Radiografia mostrando implante de Stimoceiver
Stimoceiver foi o que fez José Manuel Rodriguez Delgado, um fisiologista espanhol com formação na Universidade de Madri e que, quase na primeira metade do séc. XX, foi convidado a participar de determinados estudos na Universidade de Yale (a “casa” de sociedades secretas como Skull & Bones e Scroll & Keys), em New Haven, Connecticut, Estados Unidos, vindo, posteriormente, a se tornar Diretor de Neuropsiquiatria. Mas o que é Stimoceiver?
O que é Stimoceiver?
Falando objetivamente, o Stimoceiver é uma invenção para estimular emoções e controlar comportamentos. Nas primeiras experiências (que, obviamente, foram feitos com animais não humanos) o stimoceiver era um chip de computador, operado via controle remoto com emissões de ondas de rádio, que foi usado para estimular diferentes regiões do cérebro e, consequentemente (o que era o propósito dos experimentos e da construção do aparelho), produzir determinados comportamentos na criatura participante do experimento.
Stimoceiver e o touro
Um dos experimentos mais famosos de José Manuel Rodriguez Delgado foi o controle de agressividade/ataque de um touro, que aconteceu, pasmem, em 1963 – outro fato que corrobora a “teoria” de que órgãos governamentais e/ou instituições financiadas por eles possuem tecnologia 50 anos à frente da apresentada e usada pelo “povão”.
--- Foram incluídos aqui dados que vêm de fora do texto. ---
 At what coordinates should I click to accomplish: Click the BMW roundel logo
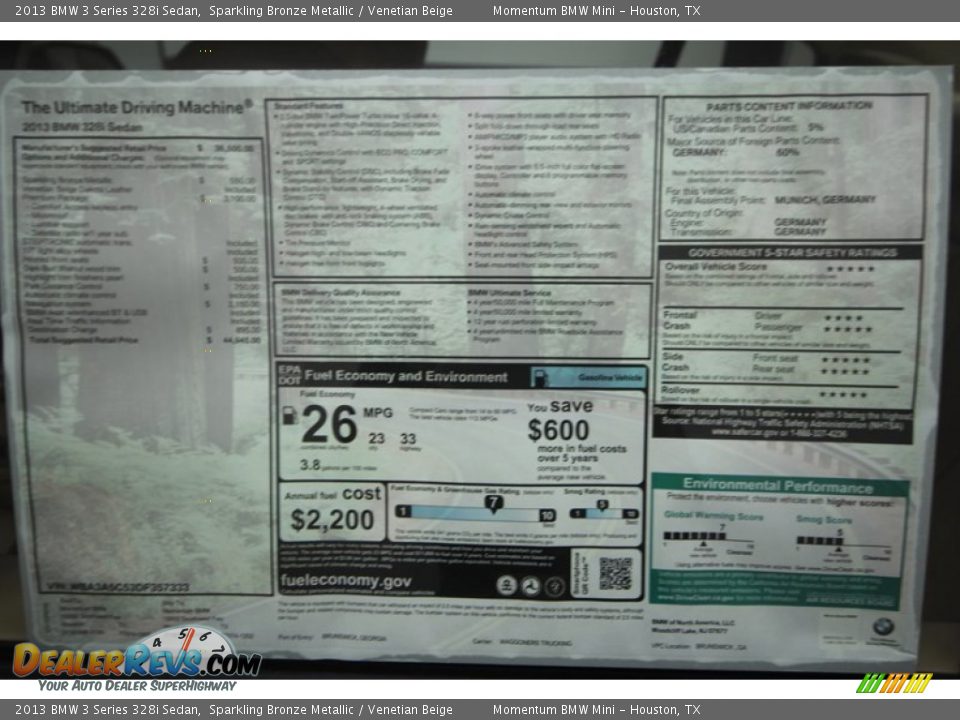click(882, 628)
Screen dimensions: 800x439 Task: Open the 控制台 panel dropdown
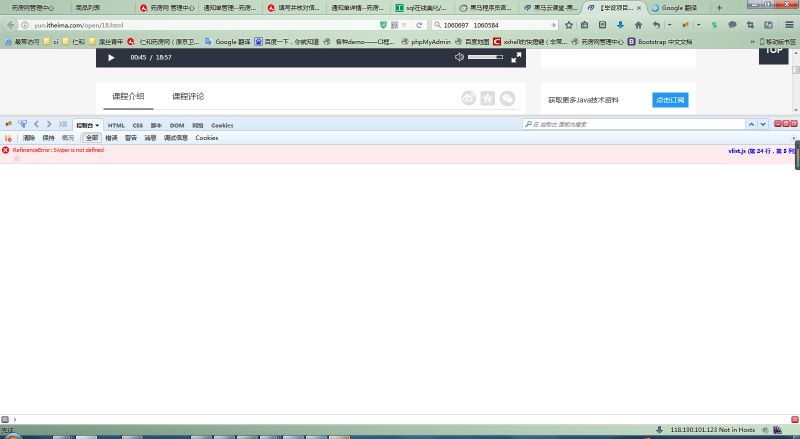coord(88,125)
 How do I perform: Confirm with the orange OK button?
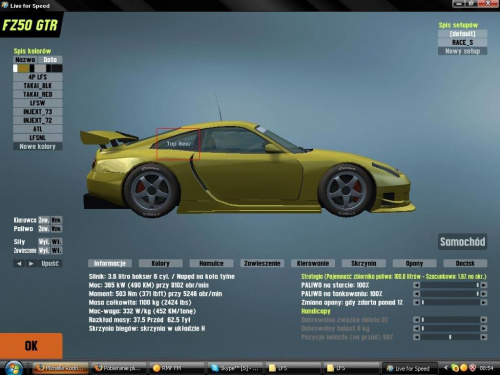[31, 346]
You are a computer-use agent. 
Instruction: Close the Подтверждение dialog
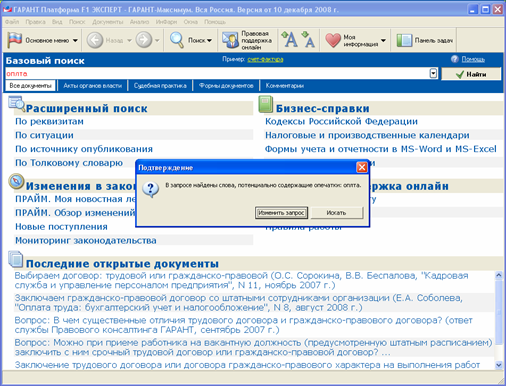click(362, 167)
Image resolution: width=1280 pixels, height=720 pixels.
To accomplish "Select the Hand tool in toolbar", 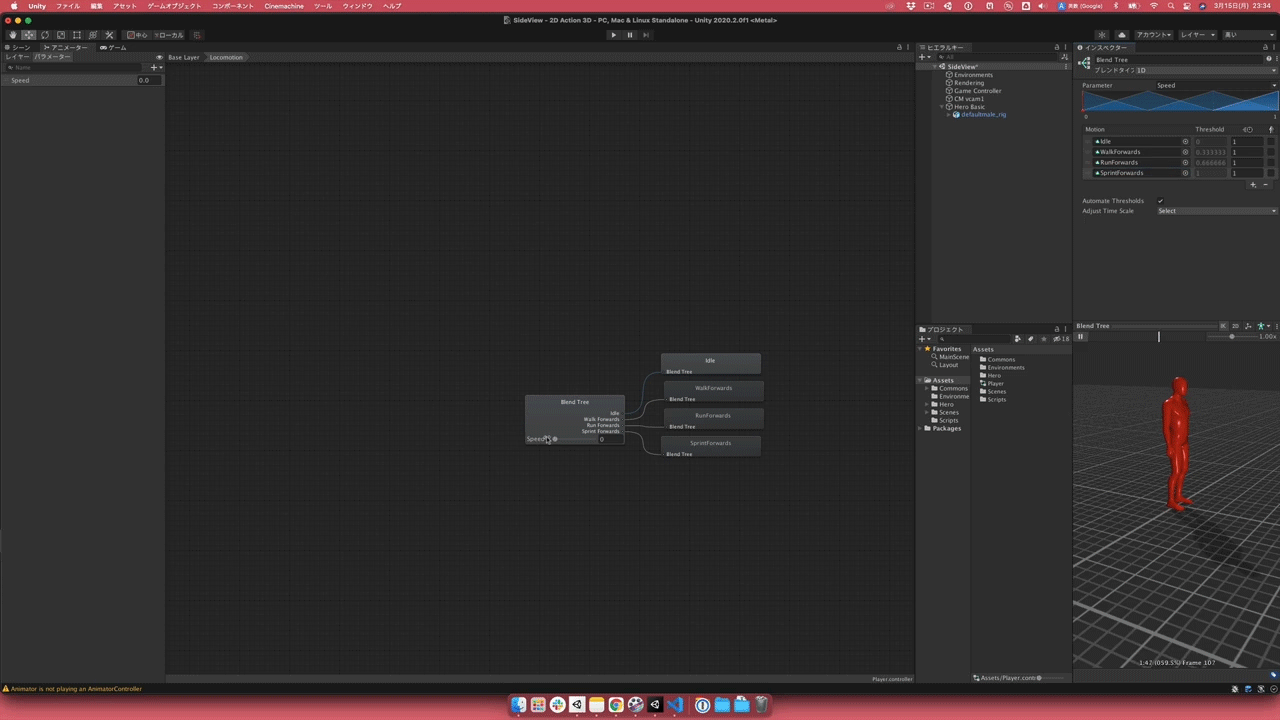I will coord(13,35).
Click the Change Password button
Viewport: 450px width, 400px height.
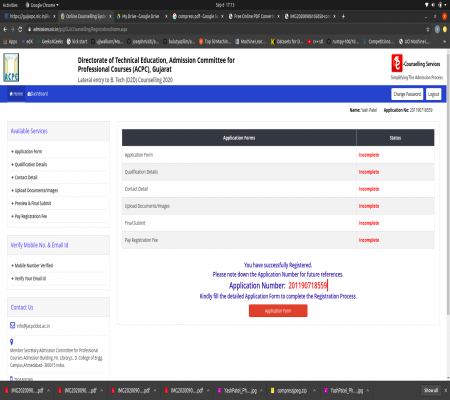[x=407, y=94]
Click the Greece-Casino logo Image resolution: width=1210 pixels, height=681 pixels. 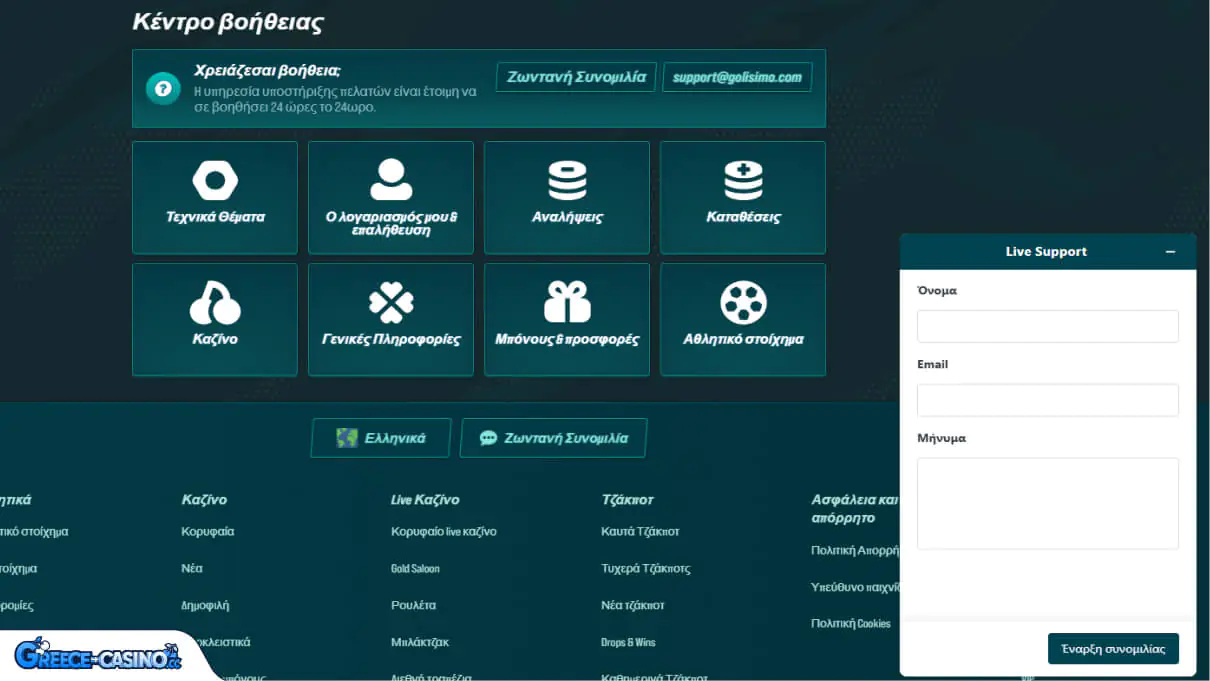[97, 656]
Neste experimento com o touro (que teve até artigo publicado no New York Times) – com um implante de Stimoceiver no cérebro, obviamente -, Delgado ficou face a face com o animal em uma arena. Balançou algumas vezes o tradicional pano de toureiro para o animal e, no momento em que este veio enfurecido em sua direção, José Manuel apertou um botão do controle que estava em sua mão, fazendo com que o touro , nas palavras do próprio cientista, “perdesse seu instinto de agressividade”.
Stimoceiver em humanos
Não surpreendentemente, as pesquisas avançaram a seara de atuação em animais de experimento e o stimoceiver começou a ser testado com cobaias humanas. Nestes “estudos” as pessoas tinha emoções/comportamentos produzidos pelo Stimoceiver, tendo ações banais, como falar, até gestos de agressividade, como ataques controlados.
Na publicação “The Journal of Nervous and Mental Disease”, Vol. 147, No. 4, de 1968, foi publicado um artigo, “Intracerebral Radio Stimulation and Recording in Completely Free Patients” (que pode ser visto nesta página, inclusive com algumas fotos da “paciente” Julia, usada para os experimentos), do próprio Rodriguez Delgado, com algumas explicações e comprovações de que o uso do Stimoceiver é mesmo possível em seres humanos e produz resultados reais e satisfatórios.
As pesquisas com o Stimoceiver pararam?
Essa é justamente a pergunta que faço, querido leito: na sua opinião, será que as pesquisas com o Stimoceiver pararam? Uma tecnologia que dá o poder àqueles que a detém de controlar as emoções e comportamentos humanos, deixaria de ter continuidade e pararia de ser estudada e aprimorada? Será que governos e pessoas acima dos governos deixariam de ter interesse em tal tecnologia?